Monday 19 February 2018

World 'asleep' as Syria spawns worst refugee crisis in decades

Phoebe Greenwood Tel Aviv

The international community is "sleepwalking" into the greatest refugee crisis for decades, with up to three million likely to have fled Syria by the end of the year, aid officials have warned.

Kristalina Georgieva, commissioner for the humanitarian aid and civil protection department of the European Commission, compared the Syrian crisis to Afghanistan, currently the source of the world's largest refugee crisis with an estimated 2.5 million Afghans having fled conflict over 22 years.

But the UN estimates that the figure will be surpassed by Syria after more that two years of civil war.
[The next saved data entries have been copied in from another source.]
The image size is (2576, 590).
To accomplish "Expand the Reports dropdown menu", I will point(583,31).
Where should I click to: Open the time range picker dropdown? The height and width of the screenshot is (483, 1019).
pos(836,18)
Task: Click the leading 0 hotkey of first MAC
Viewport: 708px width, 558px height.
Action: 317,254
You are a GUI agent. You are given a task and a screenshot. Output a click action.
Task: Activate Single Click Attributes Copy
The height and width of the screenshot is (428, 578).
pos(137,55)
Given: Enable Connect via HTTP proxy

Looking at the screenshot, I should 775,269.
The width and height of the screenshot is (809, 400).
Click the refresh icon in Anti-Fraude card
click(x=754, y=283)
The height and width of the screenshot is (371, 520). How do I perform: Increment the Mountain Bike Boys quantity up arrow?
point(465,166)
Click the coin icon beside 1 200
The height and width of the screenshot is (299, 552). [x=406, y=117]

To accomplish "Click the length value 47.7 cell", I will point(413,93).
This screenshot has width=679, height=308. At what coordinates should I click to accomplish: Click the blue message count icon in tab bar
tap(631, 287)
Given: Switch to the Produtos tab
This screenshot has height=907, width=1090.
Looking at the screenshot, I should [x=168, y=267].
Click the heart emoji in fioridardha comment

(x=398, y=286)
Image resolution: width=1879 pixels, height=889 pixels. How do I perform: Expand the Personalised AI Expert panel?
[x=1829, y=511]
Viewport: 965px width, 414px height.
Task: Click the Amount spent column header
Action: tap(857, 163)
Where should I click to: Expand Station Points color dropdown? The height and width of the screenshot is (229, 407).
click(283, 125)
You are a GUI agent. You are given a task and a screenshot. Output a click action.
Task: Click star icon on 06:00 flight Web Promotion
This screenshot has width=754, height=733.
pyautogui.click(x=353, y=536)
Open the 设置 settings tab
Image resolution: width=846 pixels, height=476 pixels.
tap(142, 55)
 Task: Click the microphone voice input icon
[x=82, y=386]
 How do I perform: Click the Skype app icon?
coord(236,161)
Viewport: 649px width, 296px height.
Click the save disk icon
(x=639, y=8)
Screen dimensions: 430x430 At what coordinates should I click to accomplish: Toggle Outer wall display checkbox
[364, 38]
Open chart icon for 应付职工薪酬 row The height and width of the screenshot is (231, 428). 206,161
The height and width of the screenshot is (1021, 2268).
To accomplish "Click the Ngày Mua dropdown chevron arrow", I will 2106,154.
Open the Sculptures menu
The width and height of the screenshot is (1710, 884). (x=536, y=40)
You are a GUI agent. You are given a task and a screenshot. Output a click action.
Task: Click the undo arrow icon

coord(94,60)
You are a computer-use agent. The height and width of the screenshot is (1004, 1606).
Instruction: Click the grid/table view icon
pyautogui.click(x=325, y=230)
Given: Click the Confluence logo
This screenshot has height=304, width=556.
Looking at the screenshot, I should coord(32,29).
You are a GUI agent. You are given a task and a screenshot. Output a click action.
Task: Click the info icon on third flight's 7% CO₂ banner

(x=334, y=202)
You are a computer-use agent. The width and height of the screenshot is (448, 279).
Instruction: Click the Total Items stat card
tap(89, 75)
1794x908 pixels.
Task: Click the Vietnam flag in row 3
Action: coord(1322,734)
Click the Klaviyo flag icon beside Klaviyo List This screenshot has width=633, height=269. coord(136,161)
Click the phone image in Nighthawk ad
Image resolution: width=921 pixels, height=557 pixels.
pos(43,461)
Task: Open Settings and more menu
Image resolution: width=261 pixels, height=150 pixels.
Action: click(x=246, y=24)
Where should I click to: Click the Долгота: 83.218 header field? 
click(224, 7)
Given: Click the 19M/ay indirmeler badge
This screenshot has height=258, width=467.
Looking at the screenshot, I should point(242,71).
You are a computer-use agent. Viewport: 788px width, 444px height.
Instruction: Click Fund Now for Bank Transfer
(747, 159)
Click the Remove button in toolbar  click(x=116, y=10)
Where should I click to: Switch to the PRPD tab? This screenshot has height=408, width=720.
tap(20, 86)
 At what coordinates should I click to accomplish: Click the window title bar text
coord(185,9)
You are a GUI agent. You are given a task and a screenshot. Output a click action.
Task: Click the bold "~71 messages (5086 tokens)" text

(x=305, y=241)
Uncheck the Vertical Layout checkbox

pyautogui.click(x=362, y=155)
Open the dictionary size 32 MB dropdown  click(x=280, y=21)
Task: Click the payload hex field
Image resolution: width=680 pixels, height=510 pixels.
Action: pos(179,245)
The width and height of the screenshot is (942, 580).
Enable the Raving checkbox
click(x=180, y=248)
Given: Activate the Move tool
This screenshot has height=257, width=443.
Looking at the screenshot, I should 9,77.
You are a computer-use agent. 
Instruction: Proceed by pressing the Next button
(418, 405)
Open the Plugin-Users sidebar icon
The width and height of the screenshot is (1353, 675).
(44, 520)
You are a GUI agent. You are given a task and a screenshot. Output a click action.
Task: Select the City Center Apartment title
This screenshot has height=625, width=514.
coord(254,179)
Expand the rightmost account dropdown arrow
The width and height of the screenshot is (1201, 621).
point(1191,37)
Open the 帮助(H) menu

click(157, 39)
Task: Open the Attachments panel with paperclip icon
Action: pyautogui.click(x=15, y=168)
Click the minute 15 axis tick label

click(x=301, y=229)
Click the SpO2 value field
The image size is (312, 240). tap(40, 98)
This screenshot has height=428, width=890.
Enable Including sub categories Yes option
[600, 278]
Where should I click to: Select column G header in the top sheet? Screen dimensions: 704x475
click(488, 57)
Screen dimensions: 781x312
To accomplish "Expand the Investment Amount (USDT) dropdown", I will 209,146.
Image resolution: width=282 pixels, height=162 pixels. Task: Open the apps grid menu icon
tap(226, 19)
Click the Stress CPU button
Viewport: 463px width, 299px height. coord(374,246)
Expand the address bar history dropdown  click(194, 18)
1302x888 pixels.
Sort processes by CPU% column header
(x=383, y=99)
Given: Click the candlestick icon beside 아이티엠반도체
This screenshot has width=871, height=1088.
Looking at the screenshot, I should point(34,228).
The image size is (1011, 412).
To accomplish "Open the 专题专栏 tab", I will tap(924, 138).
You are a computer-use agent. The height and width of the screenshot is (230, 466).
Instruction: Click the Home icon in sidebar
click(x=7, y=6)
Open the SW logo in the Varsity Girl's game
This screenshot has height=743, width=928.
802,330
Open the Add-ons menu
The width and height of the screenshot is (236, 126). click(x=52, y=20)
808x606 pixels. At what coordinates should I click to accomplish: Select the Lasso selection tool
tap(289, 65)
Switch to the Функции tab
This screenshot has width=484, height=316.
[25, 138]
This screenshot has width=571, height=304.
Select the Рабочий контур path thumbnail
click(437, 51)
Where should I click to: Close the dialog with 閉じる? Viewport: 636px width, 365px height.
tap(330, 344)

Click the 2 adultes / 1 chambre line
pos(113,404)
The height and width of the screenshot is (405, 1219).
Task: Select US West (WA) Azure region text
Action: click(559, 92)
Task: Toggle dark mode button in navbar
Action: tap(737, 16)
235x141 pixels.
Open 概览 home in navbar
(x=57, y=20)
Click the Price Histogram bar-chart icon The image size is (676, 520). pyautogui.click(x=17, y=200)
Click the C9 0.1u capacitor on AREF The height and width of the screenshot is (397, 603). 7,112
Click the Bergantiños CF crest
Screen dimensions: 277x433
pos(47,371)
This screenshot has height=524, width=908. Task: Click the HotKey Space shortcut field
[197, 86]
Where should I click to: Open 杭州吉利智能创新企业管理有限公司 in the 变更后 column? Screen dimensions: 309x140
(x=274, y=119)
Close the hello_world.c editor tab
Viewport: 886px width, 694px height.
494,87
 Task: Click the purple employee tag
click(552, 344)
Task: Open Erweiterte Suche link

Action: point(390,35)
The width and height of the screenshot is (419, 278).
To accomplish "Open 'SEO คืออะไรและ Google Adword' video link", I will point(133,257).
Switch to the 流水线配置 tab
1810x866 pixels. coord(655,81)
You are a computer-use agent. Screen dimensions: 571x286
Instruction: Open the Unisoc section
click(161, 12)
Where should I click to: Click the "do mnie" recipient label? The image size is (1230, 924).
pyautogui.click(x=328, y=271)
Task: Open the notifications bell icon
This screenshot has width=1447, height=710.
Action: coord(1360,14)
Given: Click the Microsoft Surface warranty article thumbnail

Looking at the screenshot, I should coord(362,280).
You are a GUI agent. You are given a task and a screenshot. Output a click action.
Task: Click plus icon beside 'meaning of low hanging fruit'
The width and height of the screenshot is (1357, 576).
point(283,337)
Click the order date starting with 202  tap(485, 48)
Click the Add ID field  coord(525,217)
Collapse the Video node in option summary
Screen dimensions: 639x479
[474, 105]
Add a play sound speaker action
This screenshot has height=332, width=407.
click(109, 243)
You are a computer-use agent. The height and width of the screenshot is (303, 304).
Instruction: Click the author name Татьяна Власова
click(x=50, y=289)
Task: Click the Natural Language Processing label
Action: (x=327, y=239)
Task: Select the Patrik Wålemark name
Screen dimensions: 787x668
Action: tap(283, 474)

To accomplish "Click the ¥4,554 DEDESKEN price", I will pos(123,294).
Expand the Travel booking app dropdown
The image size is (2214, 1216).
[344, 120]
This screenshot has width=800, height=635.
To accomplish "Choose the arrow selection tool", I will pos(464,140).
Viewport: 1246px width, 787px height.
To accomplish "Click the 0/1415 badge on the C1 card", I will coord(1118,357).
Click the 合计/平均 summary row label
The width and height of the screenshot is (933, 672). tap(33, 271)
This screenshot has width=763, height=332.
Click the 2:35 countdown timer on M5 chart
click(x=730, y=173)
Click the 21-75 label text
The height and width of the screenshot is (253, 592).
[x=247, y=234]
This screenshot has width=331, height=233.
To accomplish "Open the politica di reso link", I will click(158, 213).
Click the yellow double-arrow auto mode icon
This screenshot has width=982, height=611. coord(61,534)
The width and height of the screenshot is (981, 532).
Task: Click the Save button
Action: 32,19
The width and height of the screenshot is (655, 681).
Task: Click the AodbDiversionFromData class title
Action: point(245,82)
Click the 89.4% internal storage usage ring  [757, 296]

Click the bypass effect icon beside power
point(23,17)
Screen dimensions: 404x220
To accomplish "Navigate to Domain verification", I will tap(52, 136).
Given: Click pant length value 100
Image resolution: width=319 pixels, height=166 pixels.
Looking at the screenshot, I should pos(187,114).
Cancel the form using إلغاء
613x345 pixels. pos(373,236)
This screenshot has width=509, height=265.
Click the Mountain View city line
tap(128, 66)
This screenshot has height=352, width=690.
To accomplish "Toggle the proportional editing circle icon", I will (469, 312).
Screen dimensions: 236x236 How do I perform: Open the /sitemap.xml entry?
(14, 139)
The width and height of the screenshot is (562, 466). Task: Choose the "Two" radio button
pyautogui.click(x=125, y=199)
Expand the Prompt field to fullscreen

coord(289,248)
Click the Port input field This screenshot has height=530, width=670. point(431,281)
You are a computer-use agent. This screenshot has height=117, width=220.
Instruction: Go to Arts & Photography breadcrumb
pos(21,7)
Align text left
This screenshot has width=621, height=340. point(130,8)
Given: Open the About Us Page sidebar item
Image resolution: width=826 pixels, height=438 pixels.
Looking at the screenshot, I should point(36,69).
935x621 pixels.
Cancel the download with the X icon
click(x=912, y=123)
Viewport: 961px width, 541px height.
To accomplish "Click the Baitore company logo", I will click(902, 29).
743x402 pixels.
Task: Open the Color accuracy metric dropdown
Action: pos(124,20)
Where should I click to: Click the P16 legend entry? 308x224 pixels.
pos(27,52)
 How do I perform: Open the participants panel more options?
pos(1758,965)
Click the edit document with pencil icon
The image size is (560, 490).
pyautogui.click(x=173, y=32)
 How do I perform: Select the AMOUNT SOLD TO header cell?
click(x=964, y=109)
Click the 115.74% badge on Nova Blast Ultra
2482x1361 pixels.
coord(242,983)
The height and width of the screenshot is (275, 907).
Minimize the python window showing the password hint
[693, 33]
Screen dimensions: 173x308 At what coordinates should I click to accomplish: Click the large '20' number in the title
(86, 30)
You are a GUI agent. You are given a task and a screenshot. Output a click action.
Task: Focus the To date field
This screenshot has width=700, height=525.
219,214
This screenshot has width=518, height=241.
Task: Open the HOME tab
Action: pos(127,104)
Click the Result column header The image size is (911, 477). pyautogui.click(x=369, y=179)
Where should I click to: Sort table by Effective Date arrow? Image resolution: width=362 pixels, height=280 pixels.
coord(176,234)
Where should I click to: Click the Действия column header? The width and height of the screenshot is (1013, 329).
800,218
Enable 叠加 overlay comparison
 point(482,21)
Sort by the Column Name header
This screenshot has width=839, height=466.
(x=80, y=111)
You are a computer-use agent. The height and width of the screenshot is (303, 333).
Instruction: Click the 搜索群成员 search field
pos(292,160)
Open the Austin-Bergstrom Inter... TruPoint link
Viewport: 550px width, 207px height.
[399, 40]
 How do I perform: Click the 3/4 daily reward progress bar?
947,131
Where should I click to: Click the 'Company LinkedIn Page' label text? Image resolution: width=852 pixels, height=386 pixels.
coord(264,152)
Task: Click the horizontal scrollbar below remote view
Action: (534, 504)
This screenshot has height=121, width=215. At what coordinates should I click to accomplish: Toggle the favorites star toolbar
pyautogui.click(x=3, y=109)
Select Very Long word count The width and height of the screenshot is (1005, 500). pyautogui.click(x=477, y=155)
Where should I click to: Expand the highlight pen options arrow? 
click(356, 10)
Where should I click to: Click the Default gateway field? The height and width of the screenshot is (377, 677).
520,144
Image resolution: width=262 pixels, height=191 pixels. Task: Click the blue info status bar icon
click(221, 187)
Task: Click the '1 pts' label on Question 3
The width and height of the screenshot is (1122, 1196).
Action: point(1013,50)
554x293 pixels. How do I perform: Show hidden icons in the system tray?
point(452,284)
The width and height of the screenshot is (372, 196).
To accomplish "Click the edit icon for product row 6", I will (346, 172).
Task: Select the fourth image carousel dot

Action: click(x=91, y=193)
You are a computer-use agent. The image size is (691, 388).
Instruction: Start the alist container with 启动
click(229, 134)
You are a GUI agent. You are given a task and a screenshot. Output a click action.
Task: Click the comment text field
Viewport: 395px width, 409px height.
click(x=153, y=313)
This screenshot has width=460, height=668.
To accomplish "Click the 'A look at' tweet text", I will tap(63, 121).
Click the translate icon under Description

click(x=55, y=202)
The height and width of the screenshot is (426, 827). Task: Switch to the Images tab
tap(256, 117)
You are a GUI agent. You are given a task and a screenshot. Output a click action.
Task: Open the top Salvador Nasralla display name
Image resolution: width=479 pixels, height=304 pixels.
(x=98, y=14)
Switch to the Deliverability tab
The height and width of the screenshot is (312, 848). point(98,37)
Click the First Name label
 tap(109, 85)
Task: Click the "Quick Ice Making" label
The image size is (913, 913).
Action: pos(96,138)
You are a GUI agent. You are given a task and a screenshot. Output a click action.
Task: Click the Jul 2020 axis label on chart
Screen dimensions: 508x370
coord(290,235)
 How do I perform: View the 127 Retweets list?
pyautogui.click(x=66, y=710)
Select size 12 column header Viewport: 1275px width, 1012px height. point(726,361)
Ms Georgeiva told reporters that Washington's decision to arm rebel groups was a poor substitute for forging a peace plan that the United Nations Security Council will unite behind.

"I haven't seen a situation where more arms leads to more opportunities for negotiations (toward a resolution). Not to mention what this might mean for the rise of extremism," she said.

While the EC would continue its unprecedented aid effort, global humanitarian resources were finite. A political resolution must be reached before Lebanon or Jordan or both were stretched to breaking point, Ms Georgeiva said.

"It is so disappointing to see the international community sleepwalking into this disaster," she said.

The G8 leaders failed to advance the chances of peace this week. The deepening division between Russian and Western allegiances within the Security Council means an international peace conference on Syria that was due to take place in Geneva this month has now been delayed until August at the earliest.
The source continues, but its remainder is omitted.